◆ **Texte fourni**:
===
Catégories: Afrique du Nord et Moyen-Orient, Turquie, Développement, Élections, Gouvernance, Médias citoyens, Politique

Le palais présidentiel Ak Saray à Ankara. Creative Commons. photo de l'auteu Ex13 [1].

“Ce pays est coupé en deux comme une pastèque”, ne cessait de répéter le commentateur politique Hasan Celik* dans une émission en direct de Kanal D, alors que filtraient les résultats du référendum constitutionnel contesté du 16 avril.

Ils montraient initialement une victoire indubitable du ‘Oui’ dans un vote destiné à accorder de vastes nouveaux pouvoirs à la fonction présidentielle jusque là honorifique actuellement occupée par le Président Recep Tayyip Erdogan. A la fin d'une longue nuit la marge s'était significativement rétrécie, et les dénonciations d'irrégularités dans le scrutin allaient bon train.

D'après le décompte provisoire, le ‘Oui’ ne l'a emporté qu'avec 51,3 % des voix.

Les modifications constitutionnelles adoptées dimanche donneront au président [qui sera élu en 2019] la faculté de dissoudre le parlement et de nommer les ministres et autres hauts-fonctionnaires sans procédure de contrôle. Il peut nommer la moitié de tous les magistrats supérieurs, pourra convoquer des référendums, déclarer l'état d'urgence et légiférer par décrets. [Et il reste dès à présent le chef en titre du parti dirigeant.] Elles marquent la fin de la république parlementaire en Turquie [2].

M. Erdogan a lancé sa campagne au milieu d'un état d'urgence motivé par le putsch manqué de l'été dernier. Un cadre dans lequel les hommes politiques d'opposition et les médias inamicaux tombent sous le coup d'enquêtes criminelles.

Le ‘Oui’ l'a emporté dans le pays profond, mais a été devancé par le ‘Non’ dans les principales villes, Ankara, Istanbul et Izmir, mettant en lumière une contestation grandissante de l'AKP (le parti Justice et Développement d'Erdogan).

Petites marges, grosses conséquences : la nouvelle Turquie

Sa majorité et jouer au dur pour l'obtenir, tels sont depuis deux ans le leitmotiv d'Erdogan et de l'AKP. En juin 2015, le parti qui domine la politique turque du XXIe siècle a subitement perdu le contrôle du parlement lorsque le Parti Démocratique des Peuples (HDP), de gauche et pro-kurde, a fait sa première entrée dans la législature à la suite d'un succès électoral inattendu.
===
◆ **Données de travail**:
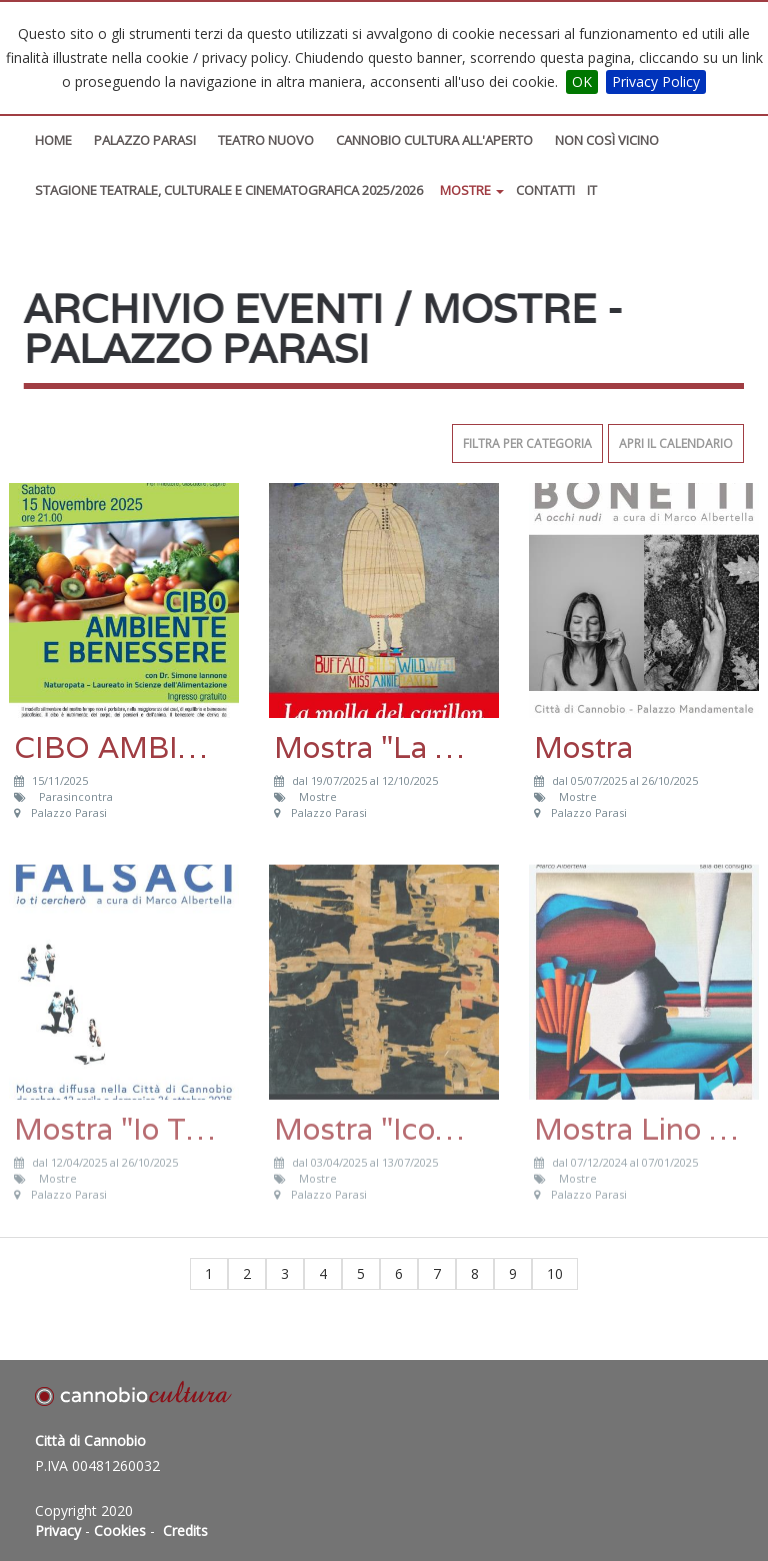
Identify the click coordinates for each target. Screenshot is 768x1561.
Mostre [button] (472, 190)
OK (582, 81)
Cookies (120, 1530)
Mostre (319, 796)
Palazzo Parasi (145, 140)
===
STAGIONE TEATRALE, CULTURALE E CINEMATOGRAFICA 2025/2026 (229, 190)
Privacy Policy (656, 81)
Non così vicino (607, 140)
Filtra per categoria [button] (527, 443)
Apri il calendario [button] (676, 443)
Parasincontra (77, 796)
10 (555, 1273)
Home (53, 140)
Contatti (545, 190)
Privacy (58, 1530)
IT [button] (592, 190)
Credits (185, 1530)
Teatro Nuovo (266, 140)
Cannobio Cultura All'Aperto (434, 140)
===
◆ **Consignes à suivre**:
- A) Reproduisez fidèlement le passage du texte sur le référendum turc compris entre « D'après le décompte » et « en Turquie [2]. », ces deux extrémités incluses.
- B) Donnez seulement le nombre de lignes des enregistrements qui contiennent le mot « button ».
Le texte et les enregistrements n'ont aucun lien entre eux.

◆ **Réponses rédigées**:
- A)
D'après le décompte provisoire, le ‘Oui’ ne l'a emporté qu'avec 51,3 % des voix.

Les modifications constitutionnelles adoptées dimanche donneront au président [qui sera élu en 2019] la faculté de dissoudre le parlement et de nommer les ministres et autres hauts-fonctionnaires sans procédure de contrôle. Il peut nommer la moitié de tous les magistrats supérieurs, pourra convoquer des référendums, déclarer l'état d'urgence et légiférer par décrets. [Et il reste dès à présent le chef en titre du parti dirigeant.] Elles marquent la fin de la république parlementaire en Turquie [2].

- B) 4